Arvind Ltd is Rated Buy by MarketsMOJO

Current Rating and Its Significance

MarketsMOJO’s 'Buy' rating for Arvind Ltd indicates a positive outlook on the stock, suggesting it is a favourable investment opportunity based on a comprehensive evaluation of multiple parameters. This rating reflects a balanced view that considers the company’s quality, valuation, financial trajectory, and technical signals. Investors should understand that a 'Buy' rating implies confidence in the company’s ability to deliver value over the medium to long term, while recognising that the stock may not currently exhibit the strongest possible momentum or valuation metrics that would warrant a 'Strong Buy'.

Quality Assessment

As of 16 March 2026, Arvind Ltd maintains a good quality grade. This is underpinned by its robust operational performance and consistent profitability. The company has demonstrated healthy long-term growth, with operating profit expanding at an annualised rate of 41.04%. This strong growth trajectory is a key indicator of the company’s operational efficiency and market positioning within the Garments & Apparels sector.

Moreover, the latest half-year results ending December 2025 reveal a profit after tax (PAT) of ₹217.14 crores, reflecting a growth rate of 33.10%. Return on Capital Employed (ROCE) for the half-year stands at a commendable 12.99%, signalling effective capital utilisation. The operating profit to interest coverage ratio of 6.54 times further highlights the company’s ability to comfortably service its debt obligations, reinforcing financial stability.

Valuation Perspective

Arvind Ltd’s valuation is currently rated as very attractive. The stock trades at an enterprise value to capital employed ratio of 2, which is notably lower than the average historical valuations of its peers. This discount suggests that the market is pricing the stock conservatively relative to its capital base and earnings potential.

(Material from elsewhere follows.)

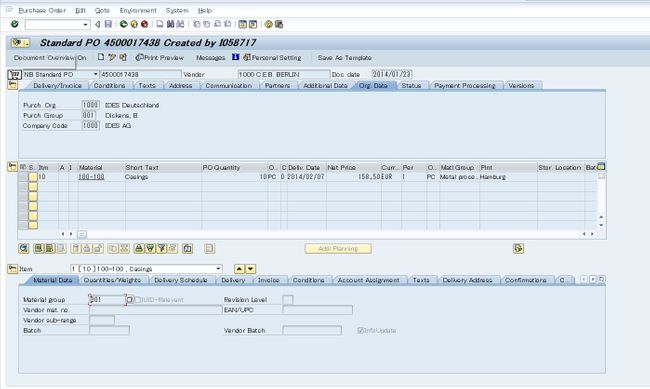This screenshot has height=389, width=650.
Task: Click the Save As Template button
Action: (344, 58)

Additionally, the company’s Price/Earnings to Growth (PEG) ratio stands at 0.5, indicating that the stock is undervalued relative to its earnings growth prospects. Over the past year, the stock has generated a return of 7.06%, while profits have surged by 39.8%, underscoring the disconnect between market price and underlying earnings momentum. This valuation scenario presents an opportunity for investors seeking growth at a reasonable price.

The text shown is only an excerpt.